* What the exercise asks *
Without leaving out a single line, restate the entries below exactly.

* Available data *
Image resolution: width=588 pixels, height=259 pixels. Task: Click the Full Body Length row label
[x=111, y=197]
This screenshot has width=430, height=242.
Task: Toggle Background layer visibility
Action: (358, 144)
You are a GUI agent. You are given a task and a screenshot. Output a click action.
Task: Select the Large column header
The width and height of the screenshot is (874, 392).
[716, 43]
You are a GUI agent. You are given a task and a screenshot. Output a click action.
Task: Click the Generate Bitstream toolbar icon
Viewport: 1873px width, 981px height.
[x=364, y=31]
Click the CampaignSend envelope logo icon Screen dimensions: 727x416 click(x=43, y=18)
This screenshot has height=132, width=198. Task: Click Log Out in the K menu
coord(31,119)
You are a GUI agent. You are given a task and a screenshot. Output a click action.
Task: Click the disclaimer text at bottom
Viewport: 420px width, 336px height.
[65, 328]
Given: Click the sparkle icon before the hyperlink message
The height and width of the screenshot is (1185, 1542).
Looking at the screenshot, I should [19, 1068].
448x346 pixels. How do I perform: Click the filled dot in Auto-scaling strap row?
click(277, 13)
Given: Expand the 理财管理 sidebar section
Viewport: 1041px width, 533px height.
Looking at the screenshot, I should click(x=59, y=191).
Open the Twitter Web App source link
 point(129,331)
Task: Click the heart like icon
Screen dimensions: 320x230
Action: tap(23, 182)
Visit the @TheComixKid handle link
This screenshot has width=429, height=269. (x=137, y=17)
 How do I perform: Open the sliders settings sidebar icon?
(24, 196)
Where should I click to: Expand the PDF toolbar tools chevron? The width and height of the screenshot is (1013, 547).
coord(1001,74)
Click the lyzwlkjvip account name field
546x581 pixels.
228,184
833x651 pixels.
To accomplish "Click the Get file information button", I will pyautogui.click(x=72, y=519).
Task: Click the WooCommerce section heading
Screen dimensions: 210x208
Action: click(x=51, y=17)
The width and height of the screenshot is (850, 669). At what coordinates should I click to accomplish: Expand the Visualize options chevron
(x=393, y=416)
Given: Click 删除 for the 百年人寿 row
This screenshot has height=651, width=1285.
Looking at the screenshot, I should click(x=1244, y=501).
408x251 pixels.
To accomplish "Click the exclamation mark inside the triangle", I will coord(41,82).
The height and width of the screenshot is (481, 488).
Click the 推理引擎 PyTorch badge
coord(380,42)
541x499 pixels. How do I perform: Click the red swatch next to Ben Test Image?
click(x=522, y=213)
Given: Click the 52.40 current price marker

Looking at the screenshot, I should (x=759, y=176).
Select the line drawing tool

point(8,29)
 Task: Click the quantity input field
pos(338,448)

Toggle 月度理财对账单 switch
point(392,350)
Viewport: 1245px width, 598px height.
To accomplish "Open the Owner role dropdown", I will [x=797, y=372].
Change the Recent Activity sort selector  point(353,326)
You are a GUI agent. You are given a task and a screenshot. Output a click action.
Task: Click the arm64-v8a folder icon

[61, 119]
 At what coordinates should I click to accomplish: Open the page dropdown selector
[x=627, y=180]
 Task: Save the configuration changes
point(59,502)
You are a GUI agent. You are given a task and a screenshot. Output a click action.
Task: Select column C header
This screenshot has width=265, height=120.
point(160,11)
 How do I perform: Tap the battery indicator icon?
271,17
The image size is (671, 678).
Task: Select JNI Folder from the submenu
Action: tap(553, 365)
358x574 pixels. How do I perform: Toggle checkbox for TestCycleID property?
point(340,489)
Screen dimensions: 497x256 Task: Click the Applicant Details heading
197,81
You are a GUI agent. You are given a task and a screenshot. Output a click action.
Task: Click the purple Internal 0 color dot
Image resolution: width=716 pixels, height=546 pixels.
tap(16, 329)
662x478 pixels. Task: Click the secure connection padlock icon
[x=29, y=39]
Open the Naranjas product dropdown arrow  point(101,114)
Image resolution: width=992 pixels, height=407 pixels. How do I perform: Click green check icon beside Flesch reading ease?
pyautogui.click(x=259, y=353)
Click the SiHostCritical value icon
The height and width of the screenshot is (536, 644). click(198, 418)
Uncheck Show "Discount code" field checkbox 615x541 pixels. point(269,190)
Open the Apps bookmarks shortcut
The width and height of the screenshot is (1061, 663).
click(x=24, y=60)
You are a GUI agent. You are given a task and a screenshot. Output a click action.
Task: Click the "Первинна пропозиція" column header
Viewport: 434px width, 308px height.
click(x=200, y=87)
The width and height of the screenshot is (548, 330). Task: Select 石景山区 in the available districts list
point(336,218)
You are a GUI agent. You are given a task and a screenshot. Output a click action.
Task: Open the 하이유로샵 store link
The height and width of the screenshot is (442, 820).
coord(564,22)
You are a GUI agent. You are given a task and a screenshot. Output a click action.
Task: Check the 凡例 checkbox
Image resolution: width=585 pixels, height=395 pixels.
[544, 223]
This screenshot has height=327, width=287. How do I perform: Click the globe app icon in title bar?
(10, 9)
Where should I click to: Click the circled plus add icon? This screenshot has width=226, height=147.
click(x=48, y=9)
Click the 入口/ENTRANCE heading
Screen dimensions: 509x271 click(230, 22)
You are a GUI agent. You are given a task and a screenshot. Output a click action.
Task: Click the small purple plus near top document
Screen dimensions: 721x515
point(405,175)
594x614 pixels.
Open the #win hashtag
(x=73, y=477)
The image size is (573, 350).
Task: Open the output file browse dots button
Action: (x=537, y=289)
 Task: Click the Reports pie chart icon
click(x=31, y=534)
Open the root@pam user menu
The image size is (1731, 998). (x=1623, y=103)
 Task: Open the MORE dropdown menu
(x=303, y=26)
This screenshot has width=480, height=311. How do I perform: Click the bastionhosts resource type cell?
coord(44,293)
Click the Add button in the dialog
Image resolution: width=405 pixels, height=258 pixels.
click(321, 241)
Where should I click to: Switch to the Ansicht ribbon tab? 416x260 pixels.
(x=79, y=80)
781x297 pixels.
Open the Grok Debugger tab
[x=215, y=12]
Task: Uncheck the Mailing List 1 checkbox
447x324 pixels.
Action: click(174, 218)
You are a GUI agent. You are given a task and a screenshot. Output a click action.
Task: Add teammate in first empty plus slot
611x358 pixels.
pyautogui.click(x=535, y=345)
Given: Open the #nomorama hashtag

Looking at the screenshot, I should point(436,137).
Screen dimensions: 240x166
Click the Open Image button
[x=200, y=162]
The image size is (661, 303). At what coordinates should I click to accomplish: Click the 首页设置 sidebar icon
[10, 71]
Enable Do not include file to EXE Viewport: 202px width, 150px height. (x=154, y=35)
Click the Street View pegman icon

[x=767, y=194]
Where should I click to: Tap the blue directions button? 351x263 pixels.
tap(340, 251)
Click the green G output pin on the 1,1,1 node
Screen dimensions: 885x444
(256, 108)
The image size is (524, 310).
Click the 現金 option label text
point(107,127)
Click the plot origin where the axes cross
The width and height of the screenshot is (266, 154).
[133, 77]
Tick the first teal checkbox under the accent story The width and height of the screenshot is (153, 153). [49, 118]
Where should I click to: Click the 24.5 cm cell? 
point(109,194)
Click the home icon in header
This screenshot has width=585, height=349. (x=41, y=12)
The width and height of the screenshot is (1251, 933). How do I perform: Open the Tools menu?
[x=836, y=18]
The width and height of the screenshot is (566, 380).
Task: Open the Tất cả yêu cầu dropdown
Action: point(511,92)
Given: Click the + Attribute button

* Task response *
Image resolution: width=588 pixels, height=259 pixels. Task: Click the Full Body Length row label
[x=111, y=197]
This screenshot has width=430, height=242.
Task: Toggle Background layer visibility
Action: (358, 144)
You are a GUI agent. You are given a task and a screenshot. Output a click action.
Task: Select the Large column header
The width and height of the screenshot is (874, 392).
[716, 43]
You are a GUI agent. You are given a task and a screenshot. Output a click action.
Task: Click the Generate Bitstream toolbar icon
Viewport: 1873px width, 981px height.
[x=364, y=31]
Click the CampaignSend envelope logo icon Screen dimensions: 727x416 click(x=43, y=18)
This screenshot has height=132, width=198. Task: Click Log Out in the K menu
coord(31,119)
You are a GUI agent. You are given a task and a screenshot. Output a click action.
Task: Click the disclaimer text at bottom
Viewport: 420px width, 336px height.
[65, 328]
Given: Click the sparkle icon before the hyperlink message
The height and width of the screenshot is (1185, 1542).
Looking at the screenshot, I should [19, 1068].
448x346 pixels. How do I perform: Click the filled dot in Auto-scaling strap row?
click(277, 13)
Given: Expand the 理财管理 sidebar section
Viewport: 1041px width, 533px height.
Looking at the screenshot, I should click(x=59, y=191).
Open the Twitter Web App source link
 point(129,331)
Task: Click the heart like icon
Screen dimensions: 320x230
Action: tap(23, 182)
Visit the @TheComixKid handle link
This screenshot has width=429, height=269. (x=137, y=17)
 How do I perform: Open the sliders settings sidebar icon?
(24, 196)
Where should I click to: Expand the PDF toolbar tools chevron? The width and height of the screenshot is (1013, 547).
coord(1001,74)
Click the lyzwlkjvip account name field
546x581 pixels.
228,184
833x651 pixels.
To accomplish "Click the Get file information button", I will pyautogui.click(x=72, y=519).
Task: Click the WooCommerce section heading
Screen dimensions: 210x208
Action: click(x=51, y=17)
The width and height of the screenshot is (850, 669). At what coordinates should I click to accomplish: Expand the Visualize options chevron
(x=393, y=416)
Given: Click 删除 for the 百年人寿 row
This screenshot has height=651, width=1285.
Looking at the screenshot, I should click(x=1244, y=501).
408x251 pixels.
To accomplish "Click the exclamation mark inside the triangle", I will coord(41,82).
The height and width of the screenshot is (481, 488).
Click the 推理引擎 PyTorch badge
coord(380,42)
541x499 pixels. How do I perform: Click the red swatch next to Ben Test Image?
click(x=522, y=213)
Given: Click the 52.40 current price marker

Looking at the screenshot, I should (x=759, y=176).
Select the line drawing tool

point(8,29)
 Task: Click the quantity input field
pos(338,448)

Toggle 月度理财对账单 switch
point(392,350)
Viewport: 1245px width, 598px height.
To accomplish "Open the Owner role dropdown", I will [x=797, y=372].
Change the Recent Activity sort selector  point(353,326)
You are a GUI agent. You are given a task and a screenshot. Output a click action.
Task: Click the arm64-v8a folder icon

[61, 119]
 At what coordinates should I click to accomplish: Open the page dropdown selector
[x=627, y=180]
 Task: Save the configuration changes
point(59,502)
You are a GUI agent. You are given a task and a screenshot. Output a click action.
Task: Select column C header
This screenshot has width=265, height=120.
point(160,11)
 How do I perform: Tap the battery indicator icon?
271,17
The image size is (671, 678).
Task: Select JNI Folder from the submenu
Action: tap(553, 365)
358x574 pixels. How do I perform: Toggle checkbox for TestCycleID property?
point(340,489)
Screen dimensions: 497x256 Task: Click the Applicant Details heading
197,81
You are a GUI agent. You are given a task and a screenshot. Output a click action.
Task: Click the purple Internal 0 color dot
Image resolution: width=716 pixels, height=546 pixels.
tap(16, 329)
662x478 pixels. Task: Click the secure connection padlock icon
[x=29, y=39]
Open the Naranjas product dropdown arrow  point(101,114)
Image resolution: width=992 pixels, height=407 pixels. How do I perform: Click green check icon beside Flesch reading ease?
pyautogui.click(x=259, y=353)
Click the SiHostCritical value icon
The height and width of the screenshot is (536, 644). click(198, 418)
Uncheck Show "Discount code" field checkbox 615x541 pixels. point(269,190)
Open the Apps bookmarks shortcut
The width and height of the screenshot is (1061, 663).
click(x=24, y=60)
You are a GUI agent. You are given a task and a screenshot. Output a click action.
Task: Click the "Первинна пропозиція" column header
Viewport: 434px width, 308px height.
click(x=200, y=87)
The width and height of the screenshot is (548, 330). Task: Select 石景山区 in the available districts list
point(336,218)
You are a GUI agent. You are given a task and a screenshot. Output a click action.
Task: Open the 하이유로샵 store link
The height and width of the screenshot is (442, 820).
coord(564,22)
You are a GUI agent. You are given a task and a screenshot. Output a click action.
Task: Check the 凡例 checkbox
Image resolution: width=585 pixels, height=395 pixels.
[544, 223]
This screenshot has height=327, width=287. How do I perform: Click the globe app icon in title bar?
(10, 9)
Where should I click to: Click the circled plus add icon? This screenshot has width=226, height=147.
click(x=48, y=9)
Click the 入口/ENTRANCE heading
Screen dimensions: 509x271 click(230, 22)
You are a GUI agent. You are given a task and a screenshot. Output a click action.
Task: Click the small purple plus near top document
Screen dimensions: 721x515
point(405,175)
594x614 pixels.
Open the #win hashtag
(x=73, y=477)
The image size is (573, 350).
Task: Open the output file browse dots button
Action: (x=537, y=289)
 Task: Click the Reports pie chart icon
click(x=31, y=534)
Open the root@pam user menu
The image size is (1731, 998). (x=1623, y=103)
 Task: Open the MORE dropdown menu
(x=303, y=26)
This screenshot has width=480, height=311. How do I perform: Click the bastionhosts resource type cell?
coord(44,293)
Click the Add button in the dialog
Image resolution: width=405 pixels, height=258 pixels.
click(321, 241)
Where should I click to: Switch to the Ansicht ribbon tab? 416x260 pixels.
(x=79, y=80)
781x297 pixels.
Open the Grok Debugger tab
[x=215, y=12]
Task: Uncheck the Mailing List 1 checkbox
447x324 pixels.
Action: click(174, 218)
You are a GUI agent. You are given a task and a screenshot. Output a click action.
Task: Add teammate in first empty plus slot
611x358 pixels.
pyautogui.click(x=535, y=345)
Given: Open the #nomorama hashtag

Looking at the screenshot, I should point(436,137).
Screen dimensions: 240x166
Click the Open Image button
[x=200, y=162]
The image size is (661, 303). At what coordinates should I click to accomplish: Click the 首页设置 sidebar icon
[10, 71]
Enable Do not include file to EXE Viewport: 202px width, 150px height. (x=154, y=35)
Click the Street View pegman icon

[x=767, y=194]
Where should I click to: Tap the blue directions button? 351x263 pixels.
tap(340, 251)
Click the green G output pin on the 1,1,1 node
Screen dimensions: 885x444
(256, 108)
The image size is (524, 310).
Click the 現金 option label text
point(107,127)
Click the plot origin where the axes cross
The width and height of the screenshot is (266, 154).
[133, 77]
Tick the first teal checkbox under the accent story The width and height of the screenshot is (153, 153). [49, 118]
Where should I click to: Click the 24.5 cm cell? 
point(109,194)
Click the home icon in header
This screenshot has width=585, height=349. (x=41, y=12)
The width and height of the screenshot is (1251, 933). How do I perform: Open the Tools menu?
[x=836, y=18]
The width and height of the screenshot is (566, 380).
Task: Open the Tất cả yêu cầu dropdown
Action: point(511,92)
Given: Click the + Attribute button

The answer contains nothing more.